In the new work, Hickel and fellow researchers applied the same kind of methodology to resource extraction, which is broadly considered to be a key starting point for where environmental degradation begins.

"Global material use has increased markedly over the past half century, to the point where, as of 2017, the world economy is consuming over 90 billion tonnes of materials per year," the team writes in the new paper.

"However, not all nations are equally responsible for this trend; some nations use substantially more resources per capita than others."

To identify where countries fall in terms of over-extraction responsibility, the team developed a "sustainability corridor", representing a safe or sustainable global limit for annual resource extraction (measured in billions of tonnes, or gigatonnes) for the period 1970 to 2017, then calculated how much nations over- or under-shot that threshold each year based on their population size.

The results show that almost 2.5 trillion tonnes of materials were extracted and used globally in the study period, with close to half of that amount (1.1 trillion tonnes) being in excess of the safe, sustainable corridor.

High-income countries (per World Bank classifications) were collectively responsible for 74 percent of that excess use, despite representing only 16 percent of the global population.

This excess resource exploitation was led by the US (which was responsible for 27 percent of the excess), and followed by EU countries and the UK, which together accounted for 25 percent of global excess resource use.

An interactive website developed by the researchers lets you easily explore the results of the analysis, comparing individual countries (such as China, which accounted for 15 percent of the excess), or wealth level categories of countries (which reveals lower-middle income and low-income countries never ever breached their fair share of resource use in the period, unlike high income and upper-middle income nations).

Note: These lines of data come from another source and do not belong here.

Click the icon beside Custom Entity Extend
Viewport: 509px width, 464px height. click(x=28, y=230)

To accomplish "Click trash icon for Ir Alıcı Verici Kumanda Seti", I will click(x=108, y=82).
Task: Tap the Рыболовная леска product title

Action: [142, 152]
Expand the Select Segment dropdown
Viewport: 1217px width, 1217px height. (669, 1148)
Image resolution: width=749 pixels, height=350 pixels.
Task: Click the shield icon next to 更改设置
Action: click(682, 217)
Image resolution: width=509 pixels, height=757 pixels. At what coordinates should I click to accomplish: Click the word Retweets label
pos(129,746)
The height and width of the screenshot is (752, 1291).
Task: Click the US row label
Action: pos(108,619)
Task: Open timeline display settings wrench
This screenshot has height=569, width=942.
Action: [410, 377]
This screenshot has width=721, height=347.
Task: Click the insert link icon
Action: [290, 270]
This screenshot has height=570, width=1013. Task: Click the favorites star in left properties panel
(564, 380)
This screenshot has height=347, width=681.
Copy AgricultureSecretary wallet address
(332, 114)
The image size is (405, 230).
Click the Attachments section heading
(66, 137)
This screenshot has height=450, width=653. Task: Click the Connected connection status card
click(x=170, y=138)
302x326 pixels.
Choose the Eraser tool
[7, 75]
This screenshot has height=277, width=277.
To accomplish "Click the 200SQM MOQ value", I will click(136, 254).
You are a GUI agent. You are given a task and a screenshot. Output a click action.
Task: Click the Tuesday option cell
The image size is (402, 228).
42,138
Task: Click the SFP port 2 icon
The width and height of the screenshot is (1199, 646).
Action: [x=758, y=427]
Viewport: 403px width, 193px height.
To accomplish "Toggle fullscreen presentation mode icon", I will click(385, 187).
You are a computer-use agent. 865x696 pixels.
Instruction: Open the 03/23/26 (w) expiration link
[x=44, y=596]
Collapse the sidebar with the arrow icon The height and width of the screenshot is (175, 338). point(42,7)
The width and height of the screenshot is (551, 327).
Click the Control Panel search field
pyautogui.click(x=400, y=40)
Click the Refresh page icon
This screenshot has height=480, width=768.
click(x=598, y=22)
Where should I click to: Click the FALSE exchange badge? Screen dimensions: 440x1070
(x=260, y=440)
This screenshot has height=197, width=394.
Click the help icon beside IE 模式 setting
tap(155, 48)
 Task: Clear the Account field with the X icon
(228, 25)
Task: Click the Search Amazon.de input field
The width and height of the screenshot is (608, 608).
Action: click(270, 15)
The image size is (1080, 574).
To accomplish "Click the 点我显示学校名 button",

Aside from highlighting the global inequality of resource over-exploitation, the results also make clear that consumption of raw materials needs to sharply decline if the world is to have any chance of addressing ecological crises.

"High-income nations need to urgently scale down aggregate resource use to sustainable levels," the authors of the study write. "On average, resource use needs to decline by at least 70 percent to reach the sustainable range."

According to Hickel, it's a question that might require some reframing what the global economy really ought to be.

"The 'economy' is our material relationship with each other and with the rest of the living world," he tweeted shortly after the study came out.

"We have to decide whether we want that relationship to be based on extraction and exploitation, or on reciprocity and care."

The findings are reported in The Lancet Planetary Health.